Discussion in 'Structured Educational Program' started by scboymom, Oct 31, 2024.

  1. scboymom

    scboymom Peer Supporter

    I am going to give a brief, my-life-up-until-the-pain recap by saying: I grew up raised by a pastor and a public school music teacher. I also grew up with undiagnosed ADHD - diagnosed at age 38. I’m finding that, while this is not the only root of my TMS symptoms, it’s one of the biggest contributors. This all resulted in: goodism, people pleasing, taking care of others to the detriment of taking care of myself, perfectionism, the list goes on…


    My mom always said I “got sick a lot” as a child. I started having back pain when I was a teenager, but it was never seen as bad enough to evaluate further. I’ve had dizzy and fainting spells since I was 10. In 2007, when I was 23, I started having crippling, debilitating cervical and migraine headaches. They became more frequent as the years went by, along with gastrointestinal issues, occipital neuralgia, anxiety, depression, joint pain. I started to investigate and got nowhere, and did my best treating with over the counter meds and missing out on life events and such on days when I felt too bad. My TMS journey (where I was beginning to acknowledge that that’s what was going on) actually started in 2018, and I shared the rest of my story in a comment on Nicole Sach’s Facebook group. I’m going to share those words here:


    I think journaling is when reframing takes a backseat. The feelings are repressed because the body feels they are “dangerous” or “bad” or “wrong”, when they aren’t. Journaling allows the feelings and thoughts to all flow free, absent of judgement.

__Provided material__
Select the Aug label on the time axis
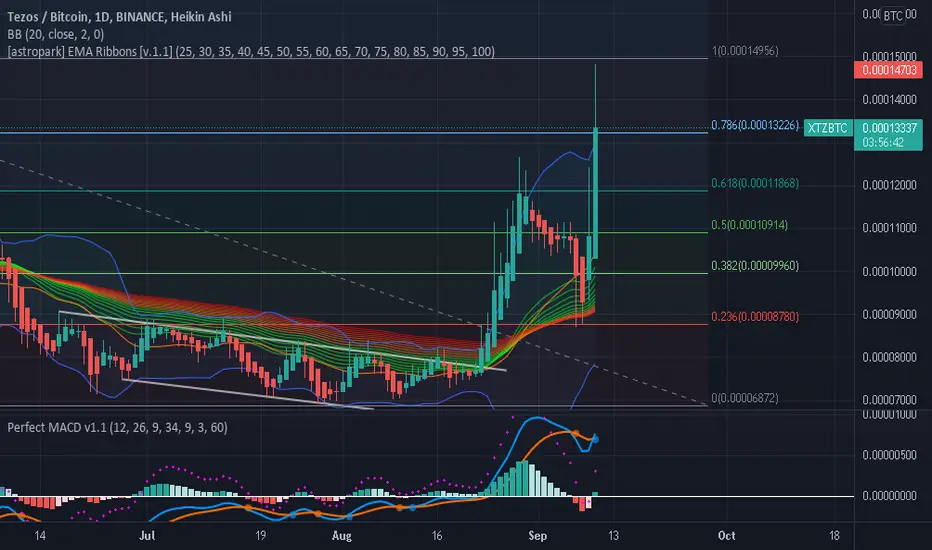tap(342, 536)
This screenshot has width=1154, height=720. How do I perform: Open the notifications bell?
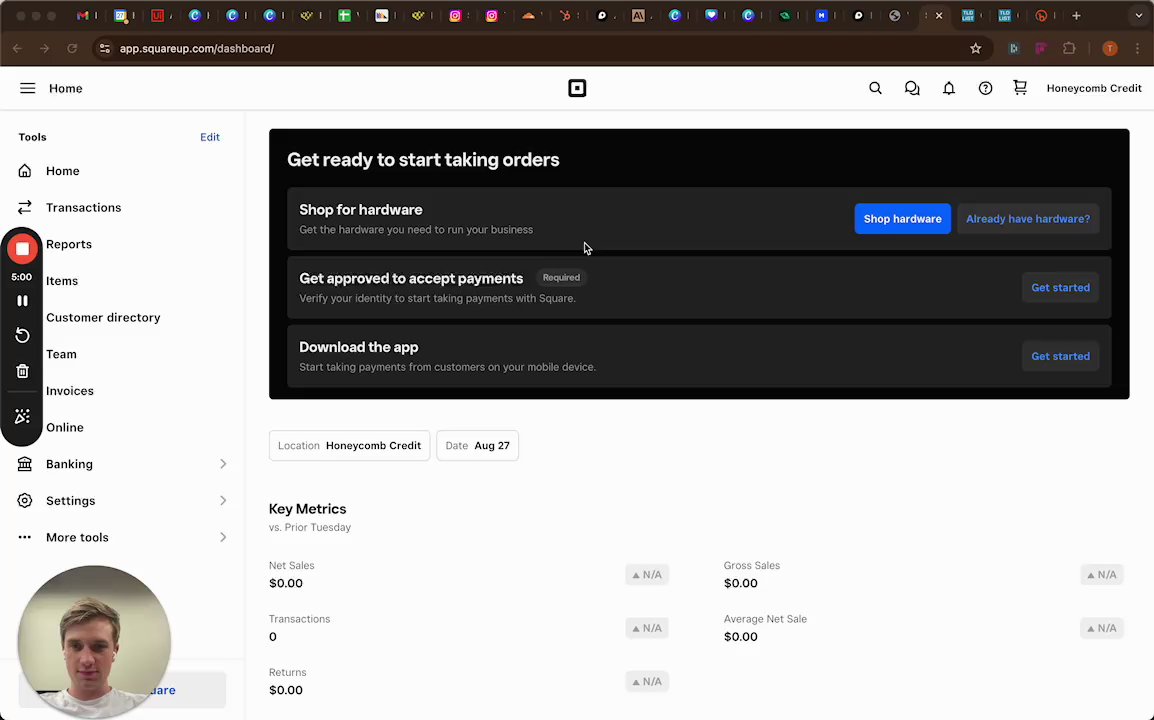pyautogui.click(x=949, y=89)
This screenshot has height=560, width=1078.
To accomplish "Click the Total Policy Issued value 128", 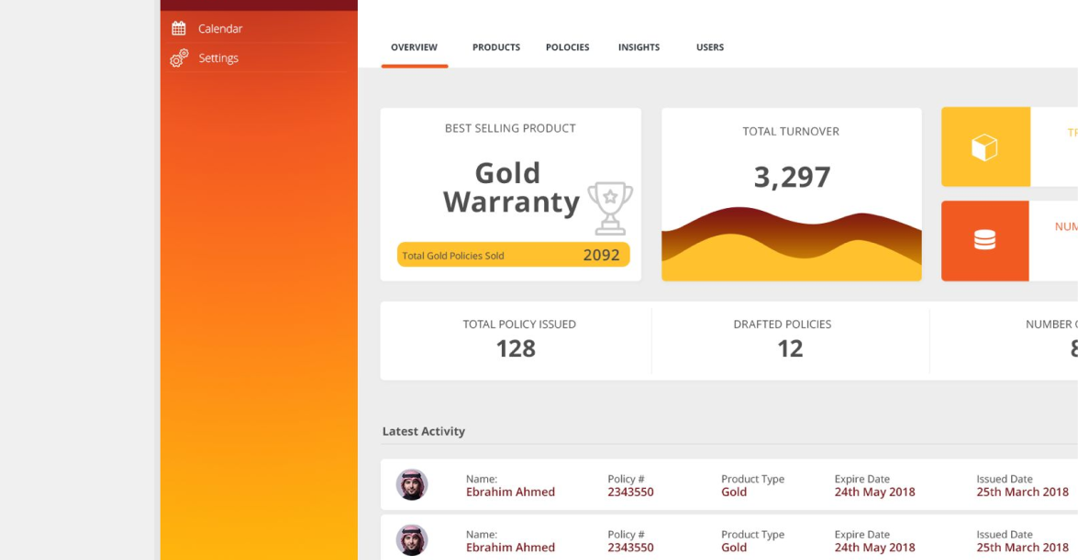I will point(516,348).
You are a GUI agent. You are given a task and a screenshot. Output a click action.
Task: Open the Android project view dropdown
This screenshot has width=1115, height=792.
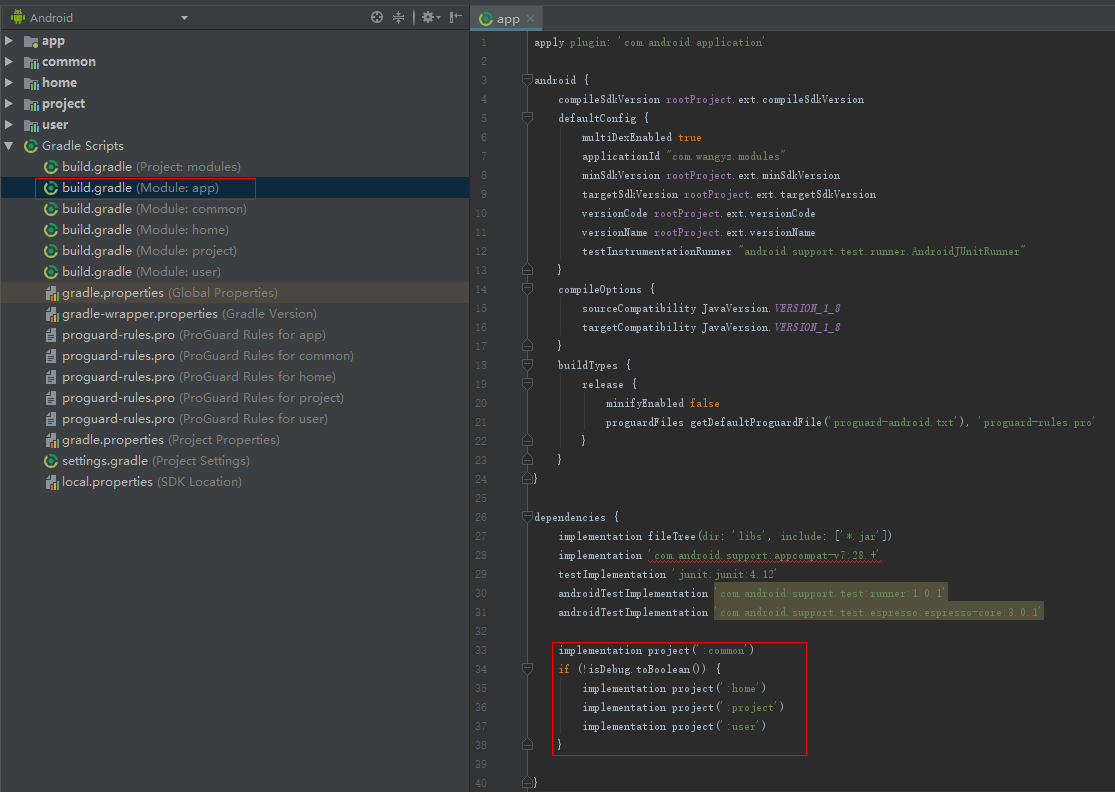(x=184, y=18)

__Activities__
1. Answer these questions from the forum post:
(a) At what age was the writer diagnosed with ADHD?
(b) In what year did the crippling cervical and migraine headaches begin?
(c) Where did the writer first share the rest of the story?
2. Transcribe everything in the forum post from "I think journaling" down to "absent of judgement.".

__Answers to the exercises__
1.
(a) At age 38.
(b) In 2007.
(c) In a comment on Nicole Sach's Facebook group.

2.
I think journaling is when reframing takes a backseat. The feelings are repressed because the body feels they are “dangerous” or “bad” or “wrong”, when they aren’t. Journaling allows the feelings and thoughts to all flow free, absent of judgement.